-- BEGIN --
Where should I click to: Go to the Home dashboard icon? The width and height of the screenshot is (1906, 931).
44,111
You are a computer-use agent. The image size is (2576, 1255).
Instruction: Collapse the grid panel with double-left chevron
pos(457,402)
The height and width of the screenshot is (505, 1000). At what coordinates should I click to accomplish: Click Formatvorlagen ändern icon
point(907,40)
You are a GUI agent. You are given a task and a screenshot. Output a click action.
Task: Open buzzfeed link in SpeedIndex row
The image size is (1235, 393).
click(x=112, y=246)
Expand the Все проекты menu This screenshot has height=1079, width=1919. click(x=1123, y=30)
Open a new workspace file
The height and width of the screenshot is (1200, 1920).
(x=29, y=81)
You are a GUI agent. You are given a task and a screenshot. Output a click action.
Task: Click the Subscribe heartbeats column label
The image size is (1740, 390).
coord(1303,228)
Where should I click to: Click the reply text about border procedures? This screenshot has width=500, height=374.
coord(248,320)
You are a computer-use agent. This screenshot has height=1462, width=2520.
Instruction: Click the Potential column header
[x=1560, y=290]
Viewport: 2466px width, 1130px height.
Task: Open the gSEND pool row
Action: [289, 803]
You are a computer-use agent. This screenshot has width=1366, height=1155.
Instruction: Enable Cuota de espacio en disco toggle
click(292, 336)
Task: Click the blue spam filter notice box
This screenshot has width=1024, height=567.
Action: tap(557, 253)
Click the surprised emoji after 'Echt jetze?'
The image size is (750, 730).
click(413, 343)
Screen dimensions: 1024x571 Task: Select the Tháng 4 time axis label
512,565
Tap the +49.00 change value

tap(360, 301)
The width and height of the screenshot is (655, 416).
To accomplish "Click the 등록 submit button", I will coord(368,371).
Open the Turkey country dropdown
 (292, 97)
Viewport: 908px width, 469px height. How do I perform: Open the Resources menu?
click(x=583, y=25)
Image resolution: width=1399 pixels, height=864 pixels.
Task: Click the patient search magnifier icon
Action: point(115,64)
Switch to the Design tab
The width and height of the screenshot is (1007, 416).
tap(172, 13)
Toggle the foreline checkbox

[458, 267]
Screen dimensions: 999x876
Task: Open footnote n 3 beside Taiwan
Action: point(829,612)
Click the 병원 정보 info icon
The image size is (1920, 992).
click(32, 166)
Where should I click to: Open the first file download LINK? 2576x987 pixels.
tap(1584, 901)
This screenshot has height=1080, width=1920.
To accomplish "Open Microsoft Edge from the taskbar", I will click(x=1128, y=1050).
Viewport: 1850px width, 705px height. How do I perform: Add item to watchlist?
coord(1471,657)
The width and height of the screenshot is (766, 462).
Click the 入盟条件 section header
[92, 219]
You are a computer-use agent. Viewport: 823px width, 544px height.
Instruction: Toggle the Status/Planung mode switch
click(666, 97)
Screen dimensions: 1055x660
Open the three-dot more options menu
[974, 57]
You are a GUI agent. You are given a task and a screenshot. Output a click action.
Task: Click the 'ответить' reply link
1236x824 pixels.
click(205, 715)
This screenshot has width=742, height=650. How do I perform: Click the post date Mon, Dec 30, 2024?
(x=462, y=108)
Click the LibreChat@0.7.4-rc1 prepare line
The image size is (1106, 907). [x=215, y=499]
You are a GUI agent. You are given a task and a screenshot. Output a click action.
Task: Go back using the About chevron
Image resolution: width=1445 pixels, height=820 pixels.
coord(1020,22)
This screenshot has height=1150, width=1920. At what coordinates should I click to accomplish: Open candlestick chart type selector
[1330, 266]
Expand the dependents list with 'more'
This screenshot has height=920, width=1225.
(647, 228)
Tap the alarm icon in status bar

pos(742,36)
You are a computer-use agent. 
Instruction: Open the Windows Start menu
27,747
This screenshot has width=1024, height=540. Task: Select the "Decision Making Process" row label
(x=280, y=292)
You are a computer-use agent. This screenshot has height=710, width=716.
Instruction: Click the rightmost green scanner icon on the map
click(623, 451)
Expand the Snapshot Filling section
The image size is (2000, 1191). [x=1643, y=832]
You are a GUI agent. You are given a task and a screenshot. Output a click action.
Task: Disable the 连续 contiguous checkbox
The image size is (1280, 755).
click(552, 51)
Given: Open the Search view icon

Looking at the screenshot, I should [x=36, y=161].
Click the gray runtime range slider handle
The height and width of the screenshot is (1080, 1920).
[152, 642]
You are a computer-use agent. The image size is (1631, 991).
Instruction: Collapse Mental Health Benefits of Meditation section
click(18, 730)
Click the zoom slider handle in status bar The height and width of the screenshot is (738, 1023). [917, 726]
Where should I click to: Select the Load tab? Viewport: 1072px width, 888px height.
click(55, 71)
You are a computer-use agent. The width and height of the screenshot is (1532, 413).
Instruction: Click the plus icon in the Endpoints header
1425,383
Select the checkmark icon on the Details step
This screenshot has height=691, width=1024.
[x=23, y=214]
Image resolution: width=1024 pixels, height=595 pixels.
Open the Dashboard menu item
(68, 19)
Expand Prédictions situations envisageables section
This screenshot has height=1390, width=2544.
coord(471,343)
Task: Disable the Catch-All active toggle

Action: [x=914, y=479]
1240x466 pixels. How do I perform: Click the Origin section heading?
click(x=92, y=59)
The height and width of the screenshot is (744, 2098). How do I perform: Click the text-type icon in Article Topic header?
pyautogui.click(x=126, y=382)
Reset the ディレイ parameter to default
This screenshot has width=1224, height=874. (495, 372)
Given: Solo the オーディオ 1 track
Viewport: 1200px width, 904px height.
-- END --
REQUIRED WORK —
Identify each line in the data above that contains the word "resolution", and copy those lines out in full.

ANSWER —
Image resolution: width=1399 pixels, height=864 pixels.
Image resolution: width=1445 pixels, height=820 pixels.
Image resolution: width=1024 pixels, height=595 pixels.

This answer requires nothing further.